La souche de la famille actuelle est de Lyon où un certain Pierre fut canonnier d'antan et arma la flotte du Rhône (1557).

Jean-Marie Frerejean, maître-chaudronnier à Pont-de-Vaux épousa Jeanne Desvignes et eut cinq enfants dont l'ainé Antoine en 1736.

Ce dernier fit des études de 1747 à 1752 au Collège Royal de Pont-de-Vaux puis entreprit l'apprentissage des métiers du cuivre ,tout d'abord à la forge paternelle, puis à Lyon chez le maître chaudronnier Courtois, dont la forge spécialisée dans le travail du cuivre était située sur les quais de Saône à proximité des Terreaux.

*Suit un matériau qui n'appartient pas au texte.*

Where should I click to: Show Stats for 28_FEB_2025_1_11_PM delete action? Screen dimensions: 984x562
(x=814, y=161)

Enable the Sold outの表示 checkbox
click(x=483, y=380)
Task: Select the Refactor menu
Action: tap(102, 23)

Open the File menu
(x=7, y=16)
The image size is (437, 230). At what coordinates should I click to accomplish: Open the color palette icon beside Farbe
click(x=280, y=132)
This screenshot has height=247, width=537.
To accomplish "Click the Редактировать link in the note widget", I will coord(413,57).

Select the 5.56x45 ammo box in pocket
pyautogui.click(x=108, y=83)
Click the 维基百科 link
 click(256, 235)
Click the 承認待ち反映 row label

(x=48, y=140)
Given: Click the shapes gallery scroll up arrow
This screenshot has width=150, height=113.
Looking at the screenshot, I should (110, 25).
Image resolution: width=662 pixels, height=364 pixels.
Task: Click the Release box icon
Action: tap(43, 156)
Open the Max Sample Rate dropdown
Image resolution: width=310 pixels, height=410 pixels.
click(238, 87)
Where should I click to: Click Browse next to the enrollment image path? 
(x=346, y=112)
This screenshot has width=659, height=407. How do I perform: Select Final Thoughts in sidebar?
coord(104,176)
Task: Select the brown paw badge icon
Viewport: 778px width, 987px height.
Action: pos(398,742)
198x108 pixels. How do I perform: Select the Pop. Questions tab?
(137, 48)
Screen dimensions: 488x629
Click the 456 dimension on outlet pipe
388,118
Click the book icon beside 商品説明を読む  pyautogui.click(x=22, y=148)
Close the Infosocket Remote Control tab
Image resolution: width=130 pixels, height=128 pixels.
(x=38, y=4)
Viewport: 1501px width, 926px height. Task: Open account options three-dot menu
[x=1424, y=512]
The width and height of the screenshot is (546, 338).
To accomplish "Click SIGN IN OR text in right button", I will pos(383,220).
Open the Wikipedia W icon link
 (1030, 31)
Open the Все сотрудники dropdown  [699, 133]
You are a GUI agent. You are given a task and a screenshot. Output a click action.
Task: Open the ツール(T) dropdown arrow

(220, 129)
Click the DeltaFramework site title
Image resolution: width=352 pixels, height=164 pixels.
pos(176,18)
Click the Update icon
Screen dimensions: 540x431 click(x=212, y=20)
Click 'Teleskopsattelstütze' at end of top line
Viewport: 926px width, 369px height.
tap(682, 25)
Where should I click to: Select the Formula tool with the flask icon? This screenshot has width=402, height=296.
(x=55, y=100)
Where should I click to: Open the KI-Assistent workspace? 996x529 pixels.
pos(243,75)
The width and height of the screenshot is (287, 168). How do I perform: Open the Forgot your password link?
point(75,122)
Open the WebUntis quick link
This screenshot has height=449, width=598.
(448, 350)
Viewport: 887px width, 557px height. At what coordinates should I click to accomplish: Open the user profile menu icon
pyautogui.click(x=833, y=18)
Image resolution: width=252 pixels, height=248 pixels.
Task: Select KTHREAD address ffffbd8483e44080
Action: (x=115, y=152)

Le 25 juillet 1758 il épousa Benoîte Berger, belle fille de Maître Courtois et reprit l'ensemble de ses ateliers lyonnais à l'âge de vingt deux ans.

Ils eurent deux fils Georges (6 octobre 1760) et Louis (8 août 1762) qui firent tous deux leurs études au collège de la Trinité à Lyon (1770-1778).

Pendant quinze ans Antoine Frerejean sillonna l'Angleterre, le Saint Empire et la Hongrie et devint l'un des premiers négociants de cuivre d'Europe (dont le fil de laiton de Namur et de Dinant). Il importa du cuivre d'Angleterre de qualité inconnue en France et le revendit aux autres martinets.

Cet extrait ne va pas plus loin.